▶ [What the task asks]: Please print the entries below exactly, from the line with "Classic is Classic!!!!!! (317, 1709)" through the line with "Black Rapid (310, 1967)", including both of those lines and leaving out all others.

[Opening Data records section]

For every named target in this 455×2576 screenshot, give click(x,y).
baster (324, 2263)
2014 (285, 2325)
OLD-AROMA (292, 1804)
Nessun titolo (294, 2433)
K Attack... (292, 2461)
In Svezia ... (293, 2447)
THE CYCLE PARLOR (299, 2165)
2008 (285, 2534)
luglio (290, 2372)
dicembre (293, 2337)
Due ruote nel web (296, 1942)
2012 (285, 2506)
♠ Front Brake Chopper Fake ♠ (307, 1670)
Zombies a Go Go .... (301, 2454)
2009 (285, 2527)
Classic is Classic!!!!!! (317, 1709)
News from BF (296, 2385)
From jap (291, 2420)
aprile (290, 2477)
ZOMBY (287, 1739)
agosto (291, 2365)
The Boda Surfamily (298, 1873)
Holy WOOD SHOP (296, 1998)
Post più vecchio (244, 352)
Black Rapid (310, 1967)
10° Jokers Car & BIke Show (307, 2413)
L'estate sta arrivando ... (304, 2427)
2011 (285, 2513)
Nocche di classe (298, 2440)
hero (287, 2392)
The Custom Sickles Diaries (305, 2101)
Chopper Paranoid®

[Closing Data records section]

▶ [Result]:
Classic is Classic!!!!!! (317, 1709)
News from BF (296, 2385)
From jap (291, 2420)
aprile (290, 2477)
ZOMBY (287, 1739)
agosto (291, 2365)
The Boda Surfamily (298, 1873)
Holy WOOD SHOP (296, 1998)
Post più vecchio (244, 352)
Black Rapid (310, 1967)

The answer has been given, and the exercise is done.